| Requirement |
Return copies of the lines below that mention "computer".

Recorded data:
- - - - -
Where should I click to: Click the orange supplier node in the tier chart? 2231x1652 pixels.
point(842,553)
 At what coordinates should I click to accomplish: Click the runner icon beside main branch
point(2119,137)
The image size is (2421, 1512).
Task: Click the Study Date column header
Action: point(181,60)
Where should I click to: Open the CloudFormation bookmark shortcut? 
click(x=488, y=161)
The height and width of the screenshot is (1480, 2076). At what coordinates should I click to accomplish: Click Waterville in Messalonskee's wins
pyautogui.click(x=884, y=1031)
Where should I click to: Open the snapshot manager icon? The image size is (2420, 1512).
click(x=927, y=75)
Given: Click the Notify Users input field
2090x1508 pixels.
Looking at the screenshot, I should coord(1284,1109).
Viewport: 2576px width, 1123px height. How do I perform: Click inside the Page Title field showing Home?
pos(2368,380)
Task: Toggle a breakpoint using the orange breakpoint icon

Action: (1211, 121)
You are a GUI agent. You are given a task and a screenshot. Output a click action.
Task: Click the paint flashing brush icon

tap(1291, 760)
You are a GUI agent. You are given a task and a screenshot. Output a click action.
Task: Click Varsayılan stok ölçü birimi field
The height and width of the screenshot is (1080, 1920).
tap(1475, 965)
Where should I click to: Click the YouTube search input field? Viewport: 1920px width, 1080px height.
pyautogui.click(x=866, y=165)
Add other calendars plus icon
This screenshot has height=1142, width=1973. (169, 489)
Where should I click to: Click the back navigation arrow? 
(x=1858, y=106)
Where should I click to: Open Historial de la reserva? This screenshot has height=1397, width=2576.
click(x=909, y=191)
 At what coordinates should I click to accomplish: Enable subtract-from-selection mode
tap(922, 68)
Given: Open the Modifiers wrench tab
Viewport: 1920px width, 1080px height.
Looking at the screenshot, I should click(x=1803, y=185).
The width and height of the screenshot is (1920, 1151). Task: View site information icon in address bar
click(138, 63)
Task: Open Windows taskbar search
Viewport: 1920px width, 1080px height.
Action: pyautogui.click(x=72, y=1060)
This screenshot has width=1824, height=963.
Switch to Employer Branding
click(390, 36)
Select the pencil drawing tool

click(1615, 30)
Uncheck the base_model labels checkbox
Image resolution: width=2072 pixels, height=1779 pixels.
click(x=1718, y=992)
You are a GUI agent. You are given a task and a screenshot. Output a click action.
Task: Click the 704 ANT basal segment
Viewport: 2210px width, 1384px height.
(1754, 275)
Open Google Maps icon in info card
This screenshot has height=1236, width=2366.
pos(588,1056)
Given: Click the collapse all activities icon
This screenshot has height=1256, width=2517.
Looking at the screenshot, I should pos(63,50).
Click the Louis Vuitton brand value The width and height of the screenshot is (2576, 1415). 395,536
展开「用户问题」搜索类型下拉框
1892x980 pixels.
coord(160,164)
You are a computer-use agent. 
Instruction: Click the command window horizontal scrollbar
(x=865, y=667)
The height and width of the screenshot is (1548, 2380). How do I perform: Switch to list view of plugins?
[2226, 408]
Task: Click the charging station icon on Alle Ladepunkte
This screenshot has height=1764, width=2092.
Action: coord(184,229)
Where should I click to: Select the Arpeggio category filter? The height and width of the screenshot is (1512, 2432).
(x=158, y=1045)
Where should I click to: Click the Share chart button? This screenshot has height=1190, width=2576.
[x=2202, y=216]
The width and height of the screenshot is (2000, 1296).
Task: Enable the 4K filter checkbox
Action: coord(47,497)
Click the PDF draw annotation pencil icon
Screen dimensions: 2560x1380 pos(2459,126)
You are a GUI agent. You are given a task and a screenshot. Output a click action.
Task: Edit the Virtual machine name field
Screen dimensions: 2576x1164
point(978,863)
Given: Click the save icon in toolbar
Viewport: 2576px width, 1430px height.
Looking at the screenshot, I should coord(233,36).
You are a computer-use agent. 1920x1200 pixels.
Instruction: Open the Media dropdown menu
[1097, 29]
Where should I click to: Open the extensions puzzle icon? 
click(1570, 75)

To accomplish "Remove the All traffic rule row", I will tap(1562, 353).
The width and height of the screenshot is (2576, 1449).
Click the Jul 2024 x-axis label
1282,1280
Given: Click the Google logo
- - - - -
| Solution for this task |
You are a computer-use agent. 
You are a computer-use agent. 1920x1200 pixels.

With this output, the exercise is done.